Below is a listing; repeat exactly the lines from the one containing "The height and width of the screenshot is (370, 547)." to the one containing "The image size is (800, 514).", both included.
[Start of Attachment]
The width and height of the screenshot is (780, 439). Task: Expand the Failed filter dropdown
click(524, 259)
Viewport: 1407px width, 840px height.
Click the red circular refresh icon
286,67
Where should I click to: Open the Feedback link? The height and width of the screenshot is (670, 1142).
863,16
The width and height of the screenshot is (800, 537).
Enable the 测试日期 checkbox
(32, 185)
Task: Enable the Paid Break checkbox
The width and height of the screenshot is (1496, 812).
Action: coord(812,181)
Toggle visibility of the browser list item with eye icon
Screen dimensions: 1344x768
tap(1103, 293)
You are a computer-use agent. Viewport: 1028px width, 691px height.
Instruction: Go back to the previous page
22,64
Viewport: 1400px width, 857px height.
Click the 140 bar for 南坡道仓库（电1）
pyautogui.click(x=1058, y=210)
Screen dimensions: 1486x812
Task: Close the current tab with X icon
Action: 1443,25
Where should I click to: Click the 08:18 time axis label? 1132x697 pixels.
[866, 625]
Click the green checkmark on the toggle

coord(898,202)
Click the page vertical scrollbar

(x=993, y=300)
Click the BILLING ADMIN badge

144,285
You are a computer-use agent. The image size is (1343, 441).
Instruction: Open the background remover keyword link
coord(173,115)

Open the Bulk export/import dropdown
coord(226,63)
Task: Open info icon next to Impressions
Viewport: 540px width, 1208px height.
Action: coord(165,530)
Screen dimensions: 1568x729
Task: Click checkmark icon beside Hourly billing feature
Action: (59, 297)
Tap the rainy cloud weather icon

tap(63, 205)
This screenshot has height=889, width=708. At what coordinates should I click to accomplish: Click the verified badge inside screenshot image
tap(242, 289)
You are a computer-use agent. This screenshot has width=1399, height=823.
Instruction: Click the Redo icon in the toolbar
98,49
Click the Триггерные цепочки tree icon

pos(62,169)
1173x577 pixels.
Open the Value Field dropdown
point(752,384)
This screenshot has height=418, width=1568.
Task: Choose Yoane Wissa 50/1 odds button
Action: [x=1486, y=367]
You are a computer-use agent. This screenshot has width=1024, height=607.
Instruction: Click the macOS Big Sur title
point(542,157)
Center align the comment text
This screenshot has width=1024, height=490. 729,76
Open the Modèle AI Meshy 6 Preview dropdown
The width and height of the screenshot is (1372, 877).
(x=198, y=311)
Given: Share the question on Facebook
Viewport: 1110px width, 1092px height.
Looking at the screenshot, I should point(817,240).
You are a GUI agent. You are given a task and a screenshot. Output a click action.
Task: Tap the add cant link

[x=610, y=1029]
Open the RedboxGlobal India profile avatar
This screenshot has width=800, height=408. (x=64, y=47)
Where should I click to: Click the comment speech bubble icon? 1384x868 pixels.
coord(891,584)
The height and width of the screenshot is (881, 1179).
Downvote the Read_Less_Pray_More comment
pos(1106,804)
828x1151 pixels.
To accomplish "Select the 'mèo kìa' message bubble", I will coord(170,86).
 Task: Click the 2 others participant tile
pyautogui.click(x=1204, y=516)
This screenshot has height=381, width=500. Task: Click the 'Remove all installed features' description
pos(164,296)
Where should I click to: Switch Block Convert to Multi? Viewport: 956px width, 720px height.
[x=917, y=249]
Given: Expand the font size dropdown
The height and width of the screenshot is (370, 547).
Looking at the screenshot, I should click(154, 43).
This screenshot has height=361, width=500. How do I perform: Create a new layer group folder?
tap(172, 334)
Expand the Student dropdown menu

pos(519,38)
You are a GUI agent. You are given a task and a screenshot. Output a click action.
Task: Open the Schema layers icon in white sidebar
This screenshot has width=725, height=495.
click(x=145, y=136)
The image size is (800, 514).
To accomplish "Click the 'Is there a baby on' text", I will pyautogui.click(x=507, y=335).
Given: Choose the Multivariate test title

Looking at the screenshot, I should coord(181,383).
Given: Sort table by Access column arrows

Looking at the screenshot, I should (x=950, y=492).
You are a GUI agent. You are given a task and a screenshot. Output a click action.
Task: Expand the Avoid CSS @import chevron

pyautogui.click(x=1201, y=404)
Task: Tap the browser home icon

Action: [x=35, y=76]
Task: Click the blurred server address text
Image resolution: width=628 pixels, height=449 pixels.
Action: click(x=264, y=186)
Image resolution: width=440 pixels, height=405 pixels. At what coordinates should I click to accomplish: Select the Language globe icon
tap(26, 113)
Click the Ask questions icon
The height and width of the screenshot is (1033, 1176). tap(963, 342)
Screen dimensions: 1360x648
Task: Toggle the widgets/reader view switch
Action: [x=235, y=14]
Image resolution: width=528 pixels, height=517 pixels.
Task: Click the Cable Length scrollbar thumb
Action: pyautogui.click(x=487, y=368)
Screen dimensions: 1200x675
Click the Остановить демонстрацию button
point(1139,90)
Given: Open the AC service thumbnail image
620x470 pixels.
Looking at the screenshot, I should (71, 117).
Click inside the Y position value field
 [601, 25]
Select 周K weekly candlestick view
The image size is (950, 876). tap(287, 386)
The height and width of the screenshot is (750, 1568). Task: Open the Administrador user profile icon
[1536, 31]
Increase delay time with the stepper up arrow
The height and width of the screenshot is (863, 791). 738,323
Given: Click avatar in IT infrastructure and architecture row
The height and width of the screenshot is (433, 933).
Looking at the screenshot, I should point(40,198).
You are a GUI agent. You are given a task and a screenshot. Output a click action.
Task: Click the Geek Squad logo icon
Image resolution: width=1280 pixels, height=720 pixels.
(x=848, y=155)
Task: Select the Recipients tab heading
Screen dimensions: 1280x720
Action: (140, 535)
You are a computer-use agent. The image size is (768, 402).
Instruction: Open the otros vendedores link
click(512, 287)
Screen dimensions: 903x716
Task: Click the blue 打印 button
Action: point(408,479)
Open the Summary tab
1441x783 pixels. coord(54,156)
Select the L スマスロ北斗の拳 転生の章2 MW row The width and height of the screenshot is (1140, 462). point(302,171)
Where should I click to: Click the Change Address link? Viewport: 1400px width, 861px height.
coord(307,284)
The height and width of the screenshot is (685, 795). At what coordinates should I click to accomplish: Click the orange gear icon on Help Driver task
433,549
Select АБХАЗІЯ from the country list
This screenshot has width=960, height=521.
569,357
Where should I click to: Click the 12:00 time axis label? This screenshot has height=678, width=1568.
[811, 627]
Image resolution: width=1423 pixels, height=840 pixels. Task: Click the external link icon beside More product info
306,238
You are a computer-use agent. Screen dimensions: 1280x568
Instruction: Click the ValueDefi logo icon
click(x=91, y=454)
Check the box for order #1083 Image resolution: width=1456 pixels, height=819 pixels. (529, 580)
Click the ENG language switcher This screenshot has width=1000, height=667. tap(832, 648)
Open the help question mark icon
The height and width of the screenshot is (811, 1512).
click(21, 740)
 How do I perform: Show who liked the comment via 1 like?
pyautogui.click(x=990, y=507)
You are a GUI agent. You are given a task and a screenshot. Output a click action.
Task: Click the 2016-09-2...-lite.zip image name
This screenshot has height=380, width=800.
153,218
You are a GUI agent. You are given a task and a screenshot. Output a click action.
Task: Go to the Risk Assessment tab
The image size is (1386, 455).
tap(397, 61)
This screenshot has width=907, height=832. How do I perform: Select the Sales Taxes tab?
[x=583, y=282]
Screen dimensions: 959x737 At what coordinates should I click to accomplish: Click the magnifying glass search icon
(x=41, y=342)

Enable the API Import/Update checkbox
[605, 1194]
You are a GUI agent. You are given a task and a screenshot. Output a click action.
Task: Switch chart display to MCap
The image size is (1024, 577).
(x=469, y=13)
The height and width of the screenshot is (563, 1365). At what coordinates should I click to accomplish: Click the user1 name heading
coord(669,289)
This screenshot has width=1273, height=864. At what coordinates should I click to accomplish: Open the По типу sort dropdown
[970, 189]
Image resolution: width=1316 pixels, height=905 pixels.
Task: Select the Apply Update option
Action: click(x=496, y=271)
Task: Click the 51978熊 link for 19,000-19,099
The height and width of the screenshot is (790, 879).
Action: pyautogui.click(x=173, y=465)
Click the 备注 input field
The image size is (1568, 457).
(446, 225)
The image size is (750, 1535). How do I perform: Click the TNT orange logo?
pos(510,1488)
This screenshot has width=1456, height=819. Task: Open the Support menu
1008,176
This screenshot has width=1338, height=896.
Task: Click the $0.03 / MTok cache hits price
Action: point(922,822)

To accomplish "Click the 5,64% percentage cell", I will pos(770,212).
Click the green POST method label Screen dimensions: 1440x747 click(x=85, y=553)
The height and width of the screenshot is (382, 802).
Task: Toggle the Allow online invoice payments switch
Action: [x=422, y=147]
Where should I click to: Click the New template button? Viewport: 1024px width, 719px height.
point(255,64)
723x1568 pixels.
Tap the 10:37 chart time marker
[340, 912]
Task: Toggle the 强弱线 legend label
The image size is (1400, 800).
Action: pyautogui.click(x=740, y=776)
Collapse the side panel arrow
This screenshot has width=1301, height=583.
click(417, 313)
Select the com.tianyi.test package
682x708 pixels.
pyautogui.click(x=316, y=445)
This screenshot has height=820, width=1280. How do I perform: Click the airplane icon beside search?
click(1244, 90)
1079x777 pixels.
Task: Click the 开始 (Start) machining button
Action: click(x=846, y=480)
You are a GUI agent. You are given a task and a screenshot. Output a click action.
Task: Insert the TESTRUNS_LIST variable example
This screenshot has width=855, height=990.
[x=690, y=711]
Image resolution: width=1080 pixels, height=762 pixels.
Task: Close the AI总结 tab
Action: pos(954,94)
[End of Attachment]
■ TASK SOLUTION:
The height and width of the screenshot is (370, 547).
Looking at the screenshot, I should click(154, 43).
This screenshot has height=361, width=500. How do I perform: Create a new layer group folder?
tap(172, 334)
Expand the Student dropdown menu

pos(519,38)
You are a GUI agent. You are given a task and a screenshot. Output a click action.
Task: Open the Schema layers icon in white sidebar
This screenshot has width=725, height=495.
click(x=145, y=136)
The image size is (800, 514).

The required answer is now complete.